North Sea Tigers Borgholm Dolphin big seas

Offshore worker, James Eaton, recorded video from the Lomond Platform
The Borgholm Dolphin installation is located 145 miles east of Aberdeen
Waves were the result of a severe storm over the North Sea on January 10
 
From DailyMail
    It's enough to make you seasick.
    As huge waves crashed against a swaying oil rig, one nearby worker managed to catch the entire harrowing ordeal on camera.
    The Borgholm Dolphin installation was filmed amidst the massive swells that were a result of this severe storm.
    The oil rig is stationed in the North Sea, about 145 miles east of Aberdeen.

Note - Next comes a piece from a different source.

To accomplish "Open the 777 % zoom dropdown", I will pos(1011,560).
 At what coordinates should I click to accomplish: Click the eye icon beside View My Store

    Lomond platform with the Marine GeoGarage

    Filmed by James Eaton, an offshore worker on the nearby Lomond Platform, the storm began on January 10, but had been known about for some time.
    'The barge pulled off of the [The Borgholm Dolphin] due to upcoming weather on January 9,' James told MailOnline in an email.
    'But one of our colleagues had to move over there.
    'He is usually a bit delicate so we paid extra attention to the storm and how it would affect him.'

    The Borgholm Dolphin (left) closed to the Lomond platform (right) in the Everest gasfield

    The weather system was so strong that power was cut to approximately 140,000 properties in Northern Scotland at its worst.
    'The storm lasted about two days with big seas,' the 48-year-old Control Room Technician, who has worked offshore for nine years, explained.
    'It hasn't really left yet, but there were no injuries.
    'We get a lot of storms this time of year, but never really have a vessel or a flotel near us to see how bad it is, so it's a bit unusual.'
    Built in 1975, the Borgholm Dolphin is a platform that measures 108m × 61m.
    A massive structure, it weighs almost 15,000 gross tonnes and is part of the larger Dolphin Drilling fleet, which also includes rigs off the coast of Norway.